While evidence of our intellectual and technological genius is all around us, there is growing concern that in other ways we have seriously underestimated ourselves. In part because of the blinding brilliance of our technological triumphs, we have distracted and dissociated ourselves from our inner world, sought outside for answers that can only be found within, denied the subjective and the sacred, overlooked latent capacities of mind, imperiled our planet and lived in a collective trance, a contracted, distorted state of mind that goes unrecognized because we share it and take it to be “normality.”
Francis Vaughn and Roger Walsh wrote those thoughts in their 1993 book, Paths Beyond Ego. Our reality is anchored to a dock of dogmas, beliefs and creeds, and we consider that information the foundation for all of our experiences. We don’t realize it, but we only use a slice of our consciousness to perceive our reality. We actually methodically choose to cut our consciousness into pieces, and then feed the pieces to the ego self as we move through the consciousness of time.
Walsh and Vaughan identify other pieces of our consciousness using a method called Transpersonal Integration. Transpersonal Integration opens avenues of thought that have been covered with the sludge of our own though-filled backwater. We begin to untangle ourselves from this bay of distorted beliefs when recognize our dualistic nature. When that happens, our polluted beliefs are overhauled in a diverse mixture, which contains other slices of consciousness. We sense these additions in unique ways.
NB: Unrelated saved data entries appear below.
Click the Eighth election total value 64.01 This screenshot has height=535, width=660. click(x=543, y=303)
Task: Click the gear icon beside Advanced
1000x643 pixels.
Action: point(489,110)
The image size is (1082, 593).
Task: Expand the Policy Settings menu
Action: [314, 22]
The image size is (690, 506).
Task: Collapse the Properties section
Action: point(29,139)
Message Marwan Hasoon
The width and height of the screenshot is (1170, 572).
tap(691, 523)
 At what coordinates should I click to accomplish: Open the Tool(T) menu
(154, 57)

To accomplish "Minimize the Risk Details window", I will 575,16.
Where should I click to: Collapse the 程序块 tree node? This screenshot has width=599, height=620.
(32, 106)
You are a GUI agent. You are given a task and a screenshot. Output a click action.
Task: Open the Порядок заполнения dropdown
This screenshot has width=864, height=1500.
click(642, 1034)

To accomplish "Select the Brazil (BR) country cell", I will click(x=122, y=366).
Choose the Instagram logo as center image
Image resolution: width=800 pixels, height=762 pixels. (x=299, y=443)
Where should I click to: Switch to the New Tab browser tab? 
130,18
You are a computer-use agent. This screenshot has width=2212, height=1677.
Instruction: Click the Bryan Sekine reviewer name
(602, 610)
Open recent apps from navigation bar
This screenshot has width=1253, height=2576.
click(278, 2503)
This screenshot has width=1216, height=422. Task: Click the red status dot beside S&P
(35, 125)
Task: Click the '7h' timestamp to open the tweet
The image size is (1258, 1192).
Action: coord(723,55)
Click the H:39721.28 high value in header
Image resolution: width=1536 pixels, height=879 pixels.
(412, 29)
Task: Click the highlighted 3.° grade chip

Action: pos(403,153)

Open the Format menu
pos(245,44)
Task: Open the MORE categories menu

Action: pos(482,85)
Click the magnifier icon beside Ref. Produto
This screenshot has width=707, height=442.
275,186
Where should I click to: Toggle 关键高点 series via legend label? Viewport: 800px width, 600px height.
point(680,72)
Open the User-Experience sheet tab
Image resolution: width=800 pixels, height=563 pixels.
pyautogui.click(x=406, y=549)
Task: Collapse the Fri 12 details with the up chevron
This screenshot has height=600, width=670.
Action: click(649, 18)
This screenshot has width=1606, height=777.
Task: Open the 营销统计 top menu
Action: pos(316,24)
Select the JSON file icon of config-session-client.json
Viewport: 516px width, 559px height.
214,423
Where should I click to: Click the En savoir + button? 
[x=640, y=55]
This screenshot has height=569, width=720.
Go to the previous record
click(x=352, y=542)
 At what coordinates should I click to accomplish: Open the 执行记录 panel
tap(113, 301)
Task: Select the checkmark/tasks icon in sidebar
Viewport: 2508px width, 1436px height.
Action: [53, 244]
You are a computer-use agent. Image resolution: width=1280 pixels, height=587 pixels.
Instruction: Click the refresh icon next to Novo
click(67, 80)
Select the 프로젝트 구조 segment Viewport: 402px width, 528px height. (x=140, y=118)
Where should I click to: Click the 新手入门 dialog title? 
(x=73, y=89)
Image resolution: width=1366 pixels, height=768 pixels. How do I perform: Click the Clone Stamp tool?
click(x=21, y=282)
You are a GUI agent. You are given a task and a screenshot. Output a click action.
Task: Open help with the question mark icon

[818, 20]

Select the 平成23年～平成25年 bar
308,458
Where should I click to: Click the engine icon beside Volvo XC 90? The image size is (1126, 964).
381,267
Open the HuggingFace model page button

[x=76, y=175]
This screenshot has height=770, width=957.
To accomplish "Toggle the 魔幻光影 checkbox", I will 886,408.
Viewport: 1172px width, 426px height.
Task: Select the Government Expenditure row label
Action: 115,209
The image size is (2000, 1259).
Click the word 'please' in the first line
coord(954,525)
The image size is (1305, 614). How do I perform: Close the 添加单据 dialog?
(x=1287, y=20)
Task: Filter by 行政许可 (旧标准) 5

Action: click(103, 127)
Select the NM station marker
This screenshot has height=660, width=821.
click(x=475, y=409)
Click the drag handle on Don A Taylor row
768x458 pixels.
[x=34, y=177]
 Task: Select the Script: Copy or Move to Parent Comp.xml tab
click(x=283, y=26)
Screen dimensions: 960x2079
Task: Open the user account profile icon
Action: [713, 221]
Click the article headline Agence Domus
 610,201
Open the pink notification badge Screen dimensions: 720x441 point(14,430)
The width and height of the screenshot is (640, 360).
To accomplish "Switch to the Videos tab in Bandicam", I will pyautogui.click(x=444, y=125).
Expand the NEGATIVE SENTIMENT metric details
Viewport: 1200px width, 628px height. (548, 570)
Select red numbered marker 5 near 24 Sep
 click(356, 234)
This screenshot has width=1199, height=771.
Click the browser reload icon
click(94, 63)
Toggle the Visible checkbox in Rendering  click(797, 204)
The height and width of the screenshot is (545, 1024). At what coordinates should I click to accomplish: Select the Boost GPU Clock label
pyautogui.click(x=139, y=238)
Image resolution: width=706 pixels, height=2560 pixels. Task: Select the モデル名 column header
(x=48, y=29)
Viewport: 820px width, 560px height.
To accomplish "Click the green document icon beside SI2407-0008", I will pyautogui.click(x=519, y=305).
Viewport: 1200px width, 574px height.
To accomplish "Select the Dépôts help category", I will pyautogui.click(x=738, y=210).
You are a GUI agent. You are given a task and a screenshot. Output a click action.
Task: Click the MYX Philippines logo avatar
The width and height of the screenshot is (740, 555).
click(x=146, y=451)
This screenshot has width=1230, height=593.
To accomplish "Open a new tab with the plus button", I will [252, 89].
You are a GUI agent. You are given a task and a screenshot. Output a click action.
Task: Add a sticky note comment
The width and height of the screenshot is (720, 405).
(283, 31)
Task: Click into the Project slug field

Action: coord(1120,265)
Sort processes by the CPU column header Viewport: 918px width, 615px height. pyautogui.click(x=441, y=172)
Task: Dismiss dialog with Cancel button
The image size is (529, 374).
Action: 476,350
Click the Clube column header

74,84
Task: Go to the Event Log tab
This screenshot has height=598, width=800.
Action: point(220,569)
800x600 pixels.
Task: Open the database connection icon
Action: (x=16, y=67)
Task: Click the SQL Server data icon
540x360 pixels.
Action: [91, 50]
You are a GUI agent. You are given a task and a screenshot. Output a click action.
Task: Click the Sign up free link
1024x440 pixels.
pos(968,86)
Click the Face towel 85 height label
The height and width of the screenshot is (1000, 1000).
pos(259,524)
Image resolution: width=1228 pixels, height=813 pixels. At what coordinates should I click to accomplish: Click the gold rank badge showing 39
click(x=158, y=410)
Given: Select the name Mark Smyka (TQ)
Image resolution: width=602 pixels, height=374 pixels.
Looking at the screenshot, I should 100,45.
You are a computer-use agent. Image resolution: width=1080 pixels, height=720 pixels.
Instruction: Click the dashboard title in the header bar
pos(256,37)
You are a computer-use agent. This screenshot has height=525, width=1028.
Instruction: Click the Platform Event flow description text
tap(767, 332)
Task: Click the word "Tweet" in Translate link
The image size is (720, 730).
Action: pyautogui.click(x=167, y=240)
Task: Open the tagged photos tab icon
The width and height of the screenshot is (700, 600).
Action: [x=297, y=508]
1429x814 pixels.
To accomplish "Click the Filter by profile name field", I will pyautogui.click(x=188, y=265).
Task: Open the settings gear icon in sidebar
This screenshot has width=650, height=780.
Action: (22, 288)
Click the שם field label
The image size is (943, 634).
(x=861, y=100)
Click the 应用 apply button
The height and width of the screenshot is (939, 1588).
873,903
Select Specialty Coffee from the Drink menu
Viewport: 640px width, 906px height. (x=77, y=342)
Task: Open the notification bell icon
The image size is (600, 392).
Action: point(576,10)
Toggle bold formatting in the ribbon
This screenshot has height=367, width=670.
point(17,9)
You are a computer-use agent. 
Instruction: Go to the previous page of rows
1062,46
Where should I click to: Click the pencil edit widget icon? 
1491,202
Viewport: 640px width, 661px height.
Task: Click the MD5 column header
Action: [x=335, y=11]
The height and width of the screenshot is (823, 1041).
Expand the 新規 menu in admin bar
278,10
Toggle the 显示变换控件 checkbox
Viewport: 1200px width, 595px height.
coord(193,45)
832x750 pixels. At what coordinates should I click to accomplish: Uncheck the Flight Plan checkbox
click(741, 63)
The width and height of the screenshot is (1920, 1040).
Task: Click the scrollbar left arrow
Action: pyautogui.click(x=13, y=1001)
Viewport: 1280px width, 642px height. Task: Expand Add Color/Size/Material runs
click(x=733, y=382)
We create our world of duplicity, and we shape it like a puzzle board. We use thoughts to put some of the pieces of consciousness together, and then feel them physically. These feeling thoughts and ideas have their own electromagnetic reality, and they generate emotions. The ego tries to maintain stability and a clear sense of focus while absorbing this information. As a new focus forms another identity develops. This inner identity becomes a composite of different characteristics and personality traits.
The new identity becomes another aspect of the self in our psychological structure. New tendencies and abilities continue to emerge from this structure. Even though we think the ego is permanent it is constantly changing as it adapts to new characteristics of the whole self. Every piece contains the whole even when we function as a piece of consciousness.